The most recent numbers on U.S. inflation, which the Bureau of Labor Statistics (BLS) tracks, is that the Consumer Price Index (CPI) rose by 0.6% in May 2021. The 12-month increase was 5..0% for all categories, with food increasing 2.2%, energy surging 28.5%, and all items excluding food and energy climbing 3.8%. On a blended basis, the CPI index grew by 4.2$ between April 2020 and 2021.
The question is how long the trend will last and where it will level off.
Suppose you ask Jerry Powell, the Federal Reserve Chair. In that case, you might feel fine when he says: “Our best view is that these effects on inflation will be neither particularly large nor persistent.”
However, if you speak to Chase’s Jaime Dimon, you may become unsettled, as Barron’s mentions his comments at a Morgan Stanley conference: “he expects to see higher rates and more inflation. To prepare, he’s keeping a little extra cash on the balance sheet—about $500 billion. “Our balance sheet is positioned and will benefit from rising rates,” Dimon said.
You can probably see price changes in your consumer purchasing today.
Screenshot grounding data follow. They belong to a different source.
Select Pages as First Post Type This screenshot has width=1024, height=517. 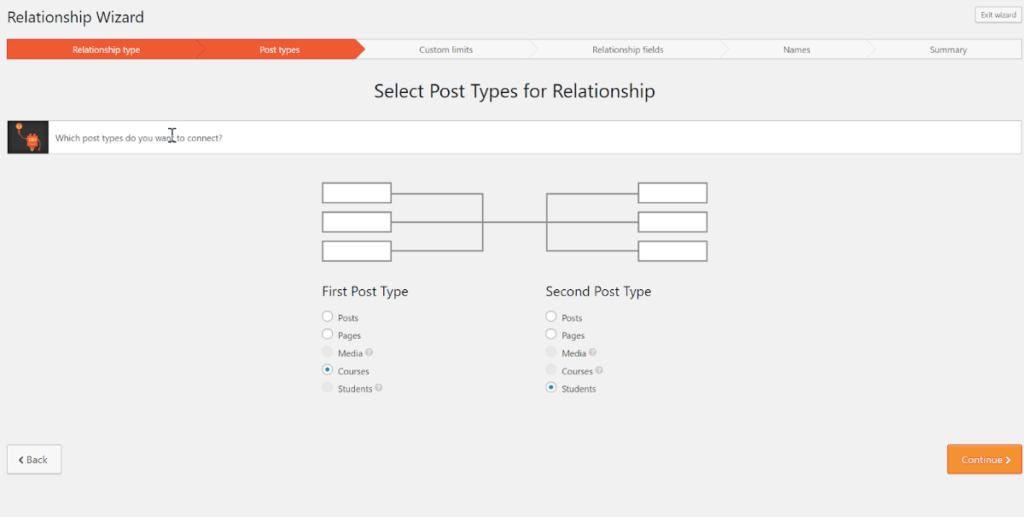tap(328, 335)
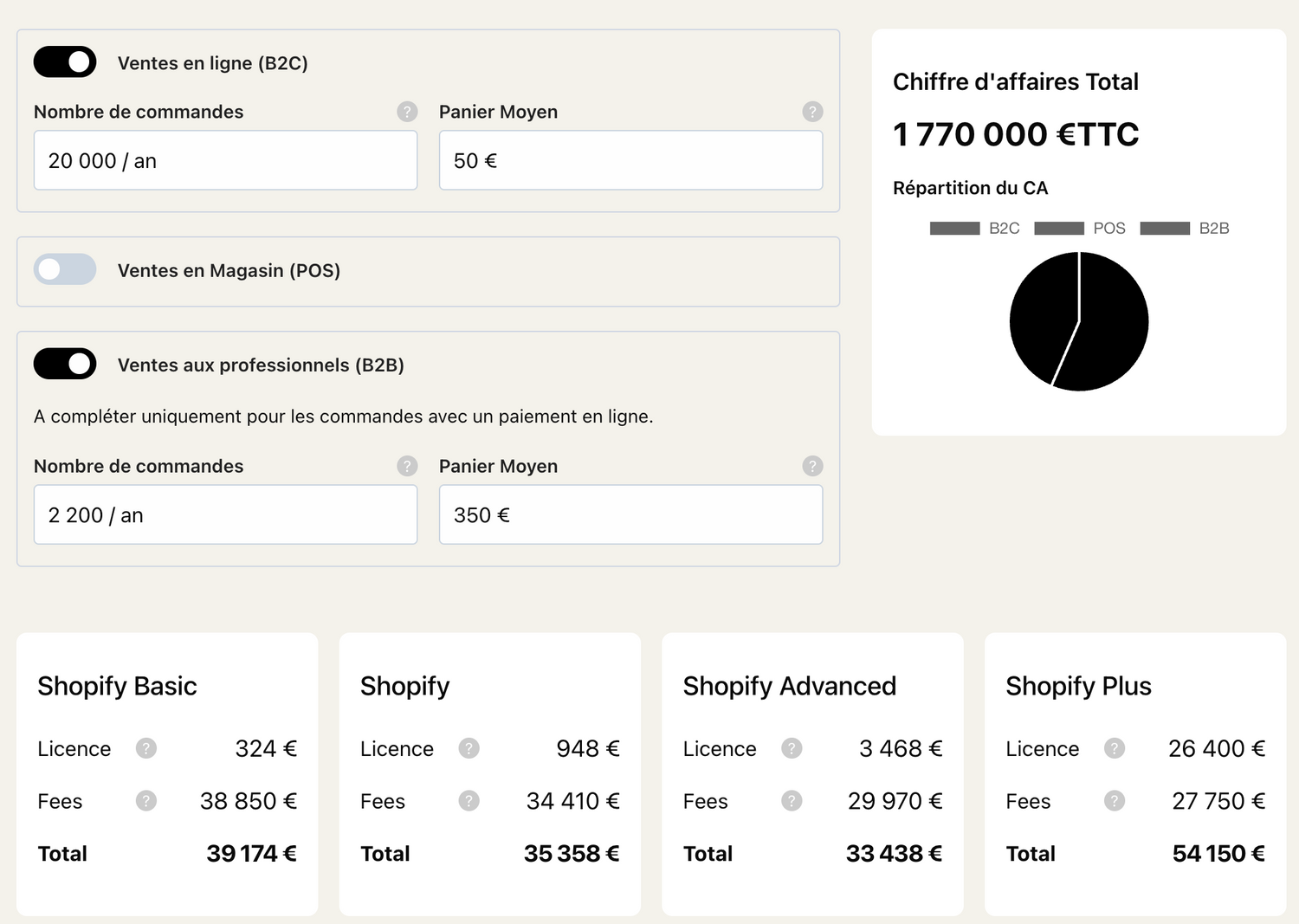The image size is (1299, 924).
Task: Click the Fees help icon in the Shopify card
Action: coord(469,801)
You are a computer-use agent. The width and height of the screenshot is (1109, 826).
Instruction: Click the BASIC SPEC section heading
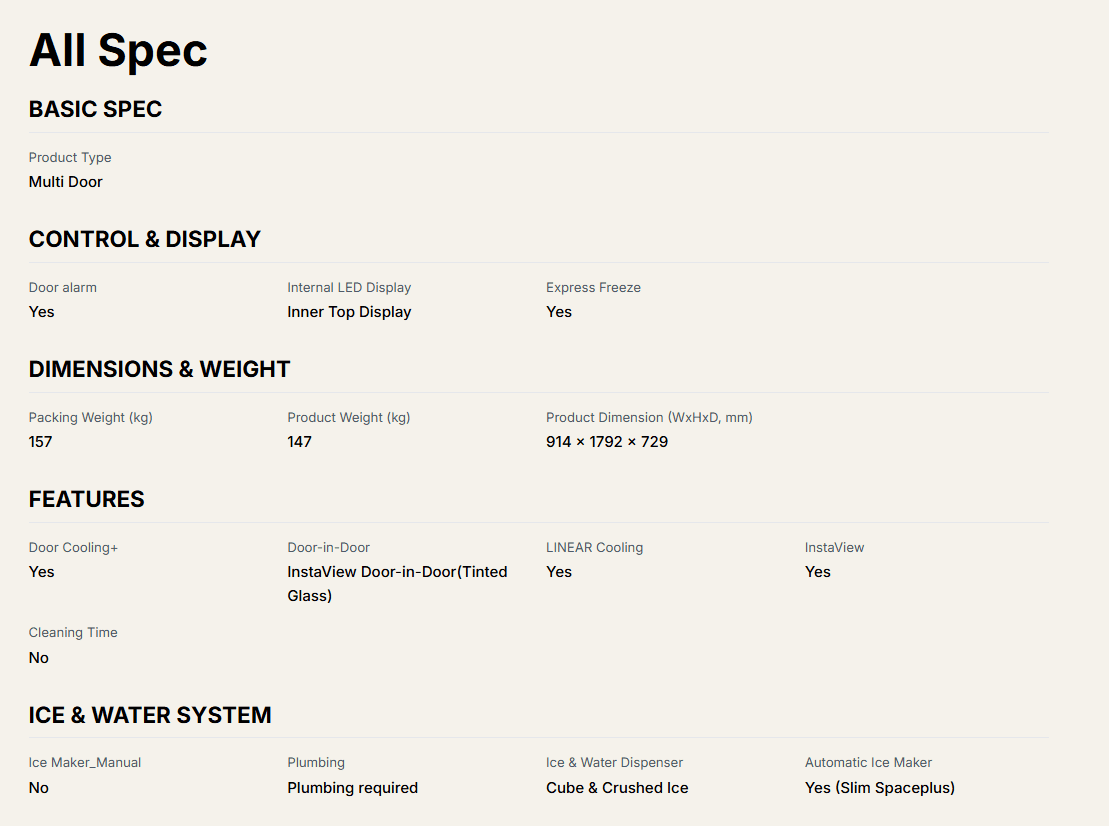95,109
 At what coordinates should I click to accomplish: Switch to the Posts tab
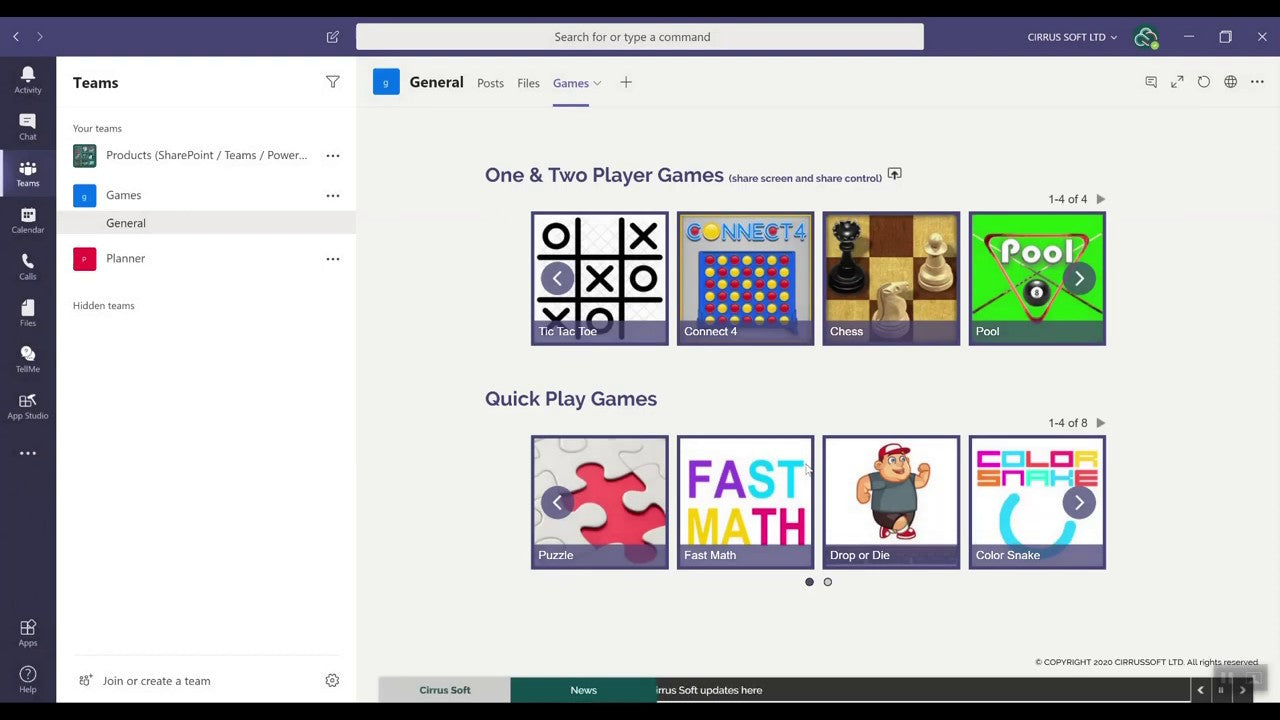pos(490,83)
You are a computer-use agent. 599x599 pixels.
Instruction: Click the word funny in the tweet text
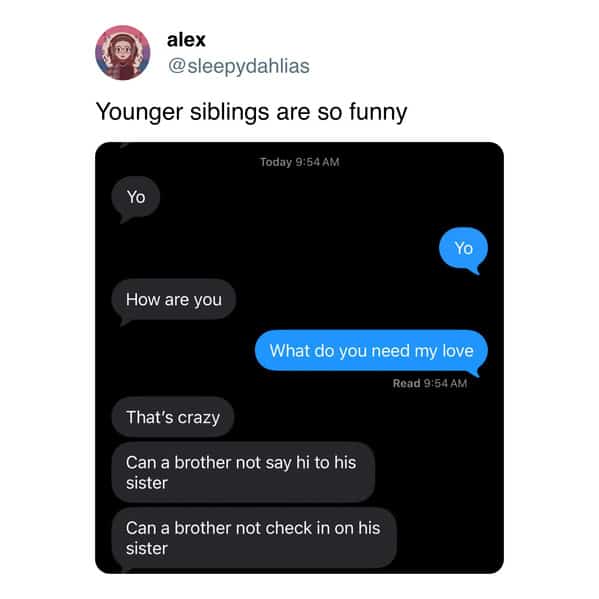click(x=378, y=113)

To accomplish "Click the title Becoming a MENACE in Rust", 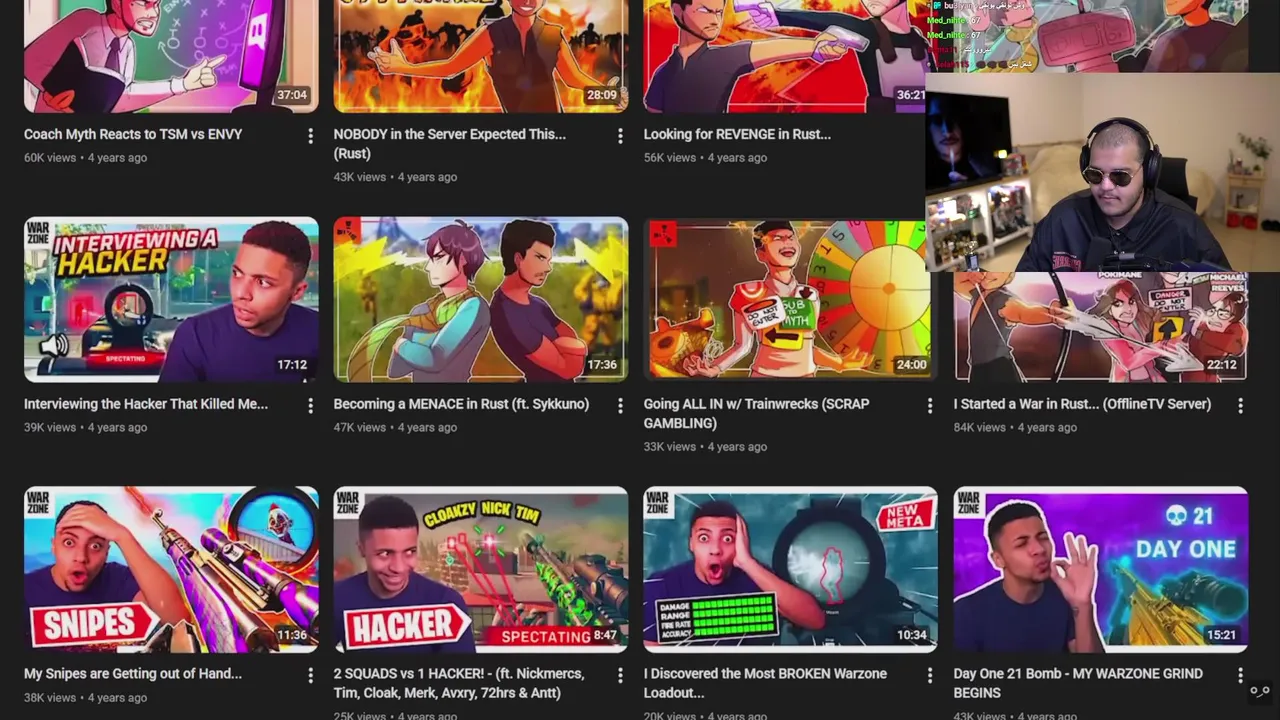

At the grocery store, slight increases are evident in things like milk, eggs, and meat. At the gas pump, AAA reports that the average price for regular gas is currently $3.075, versus a year ago at $2.103. And, so it goes, as Kurt Vonnegut would say.
S&P points out that “the right balance of inflation and economic growth is important for a healthy economy,” which makes sense. People need to get raises, and with that, prices will naturally increase, but they have to work in tandem.
Inflation hits consumers and their ability to service their debt obligations from several angles. First, the consumer may feel the pain less if they have credit available, which many do today, as we know from the stagnant growth in revolving debt. Open credit lines measure in the trillions of dollars. But then, stack on future months of small increases, and the storm brews.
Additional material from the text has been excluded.